TASK A:
From the records, extract the stretch from the line containing "At what coordinates should I click to accomplish: Click" through the line containing "[x=39, y=472]", including both of those lines. Reproduce each line word for word.

PAGE EXCERPT:
----

Real estate has been a major contributor to the economic growth of India and this is very much evident from the estimated fact that it contributes 6.3% to the total GDP.
India is a developing country. Since independence India has come a long way in terms of development in various sectors. Among various sectors that contribute to the economy of India, the real estate sector is one such sector which has flourished tremendously in last decade. It is said that after agriculture, real estate sector is the backbone of the country and is slated to grow 30 per cent over the next decade.
The growth of the real estate sector and its downfall both affects the economy of the country. Therefore, to ensure uniformity in growth of the sector, the government keeps a proper track of the development in this sector. And every year, new policies and laws are made and implemented by the government in order to bring in growth in the real estate sector.
As per various government sources, the size of the Indian real estate market was around USD 16 billion in 2006 and it is estimated to reach USD 90 billion by 2015, growing at a CAGR (Compound Annual Growth Rate) of 21% during this period . Further, it is expected to touch USD 180 billion by 2020, registering a CAGR of around 19% from 2006 to 2020.
Factors responsible for the growth of the real estate sector
The growth in infrastructural development is the biggest sign of growth in the real estate sector. And to initiate this growth many private developers have joined hands with the government. Many projects are undertaken and are on its way to completion.
The demographic factor
With the increase in population the demand for residential and commercial properties increase. And seeing the rapid growth in India’s population it is the need of the hour. And with this increase in population, the employment opportunity has also increased, thereby giving rise to the demand for office spaces.
India’s current GDP is approximately 8%, which is making the country highly attractive for investors across the globe. A rise in per capita GDP signals growth in the economy and tends to increase the productivity. Thereby hinting a substantial rise in the purchasing power of an individual. The economy of the country is still dependent on agriculture but only 17 per cent. However, the service sector has picked up in recent years and now accounts for 57 per cent of the GDP, while the industry contributes 26 per cent.
The driving factor for real estate sector
Most importantly, the initiatives being taken by the Government, Financial Institutions and the Real Estate Development companies are majorly responsible for the development of this sector and these are being discussed below:
Various initiatives taken by government for the real estate sector
1. The Real Estate (Regulation and Development) Bill, 2013
This bill is an inventive step to protect the interest of consumers, in order to promote transparency in real estate transactions, timely implementation of the planned projects, maintain uniformity in the growth of real estate sector and help quick settlement of disputes related to the properties.

----

[Records from a dataset]
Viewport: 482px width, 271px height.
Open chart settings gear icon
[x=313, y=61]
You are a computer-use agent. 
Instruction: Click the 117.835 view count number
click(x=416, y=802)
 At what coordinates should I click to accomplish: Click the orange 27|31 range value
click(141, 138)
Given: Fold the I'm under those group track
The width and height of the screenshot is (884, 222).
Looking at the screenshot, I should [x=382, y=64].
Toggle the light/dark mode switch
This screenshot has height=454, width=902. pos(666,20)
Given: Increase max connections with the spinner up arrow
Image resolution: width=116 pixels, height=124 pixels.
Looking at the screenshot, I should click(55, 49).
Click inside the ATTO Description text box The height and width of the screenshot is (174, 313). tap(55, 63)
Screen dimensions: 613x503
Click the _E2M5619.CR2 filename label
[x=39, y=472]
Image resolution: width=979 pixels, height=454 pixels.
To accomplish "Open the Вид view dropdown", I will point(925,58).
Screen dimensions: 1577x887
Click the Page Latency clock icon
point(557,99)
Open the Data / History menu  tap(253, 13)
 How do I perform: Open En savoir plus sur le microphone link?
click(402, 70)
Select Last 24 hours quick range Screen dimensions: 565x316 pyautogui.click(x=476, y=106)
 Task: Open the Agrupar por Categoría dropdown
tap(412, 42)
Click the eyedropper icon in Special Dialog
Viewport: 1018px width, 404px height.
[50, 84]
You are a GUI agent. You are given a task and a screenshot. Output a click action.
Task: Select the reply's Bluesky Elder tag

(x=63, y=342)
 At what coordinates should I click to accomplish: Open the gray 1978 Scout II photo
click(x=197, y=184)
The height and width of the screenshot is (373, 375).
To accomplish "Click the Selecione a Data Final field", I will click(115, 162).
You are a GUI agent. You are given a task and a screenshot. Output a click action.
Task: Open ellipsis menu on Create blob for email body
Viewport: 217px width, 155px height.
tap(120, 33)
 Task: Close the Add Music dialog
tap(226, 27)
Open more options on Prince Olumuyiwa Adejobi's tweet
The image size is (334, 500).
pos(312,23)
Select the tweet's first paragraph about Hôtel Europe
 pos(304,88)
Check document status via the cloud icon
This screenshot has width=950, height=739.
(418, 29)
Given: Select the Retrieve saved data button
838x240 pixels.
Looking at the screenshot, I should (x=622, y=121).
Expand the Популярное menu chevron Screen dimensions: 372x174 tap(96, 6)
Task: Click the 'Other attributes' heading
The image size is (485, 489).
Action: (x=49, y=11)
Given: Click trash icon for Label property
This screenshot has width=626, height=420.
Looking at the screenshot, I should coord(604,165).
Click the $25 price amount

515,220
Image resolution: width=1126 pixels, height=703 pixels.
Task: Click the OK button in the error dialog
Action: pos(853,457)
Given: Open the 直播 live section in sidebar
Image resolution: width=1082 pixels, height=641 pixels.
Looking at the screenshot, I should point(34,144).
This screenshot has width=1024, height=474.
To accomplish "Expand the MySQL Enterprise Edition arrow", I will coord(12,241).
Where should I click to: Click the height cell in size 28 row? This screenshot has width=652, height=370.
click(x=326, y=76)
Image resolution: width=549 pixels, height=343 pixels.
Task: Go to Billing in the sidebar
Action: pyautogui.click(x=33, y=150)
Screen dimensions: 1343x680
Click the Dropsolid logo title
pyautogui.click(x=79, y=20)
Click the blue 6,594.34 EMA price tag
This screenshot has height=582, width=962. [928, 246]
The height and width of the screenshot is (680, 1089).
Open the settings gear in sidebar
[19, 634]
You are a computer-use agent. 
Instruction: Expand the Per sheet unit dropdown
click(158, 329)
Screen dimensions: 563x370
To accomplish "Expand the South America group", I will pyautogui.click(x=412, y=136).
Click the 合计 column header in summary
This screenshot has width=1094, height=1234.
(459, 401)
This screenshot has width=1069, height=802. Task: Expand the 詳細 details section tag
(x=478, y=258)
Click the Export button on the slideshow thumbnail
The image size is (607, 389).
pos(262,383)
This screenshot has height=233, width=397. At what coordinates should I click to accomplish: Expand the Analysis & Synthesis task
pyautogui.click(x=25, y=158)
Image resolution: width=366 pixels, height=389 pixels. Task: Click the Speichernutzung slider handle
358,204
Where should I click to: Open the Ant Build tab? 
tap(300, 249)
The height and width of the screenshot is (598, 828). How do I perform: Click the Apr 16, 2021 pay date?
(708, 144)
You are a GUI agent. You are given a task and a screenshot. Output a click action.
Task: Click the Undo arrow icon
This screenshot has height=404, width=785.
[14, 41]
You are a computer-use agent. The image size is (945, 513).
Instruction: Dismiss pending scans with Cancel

----

TASK B:
In the article on India's real estate sector, copy the stretch from "Factors responsible for" through "way to completion." word for word.

WORKED SOLUTION A:
 At what coordinates should I click to accomplish: Click the orange 27|31 range value
click(141, 138)
Given: Fold the I'm under those group track
The width and height of the screenshot is (884, 222).
Looking at the screenshot, I should [x=382, y=64].
Toggle the light/dark mode switch
This screenshot has height=454, width=902. pos(666,20)
Given: Increase max connections with the spinner up arrow
Image resolution: width=116 pixels, height=124 pixels.
Looking at the screenshot, I should click(55, 49).
Click inside the ATTO Description text box The height and width of the screenshot is (174, 313). tap(55, 63)
Screen dimensions: 613x503
Click the _E2M5619.CR2 filename label
[x=39, y=472]

WORKED SOLUTION B:
Factors responsible for the growth of the real estate sector
The growth in infrastructural development is the biggest sign of growth in the real estate sector. And to initiate this growth many private developers have joined hands with the government. Many projects are undertaken and are on its way to completion.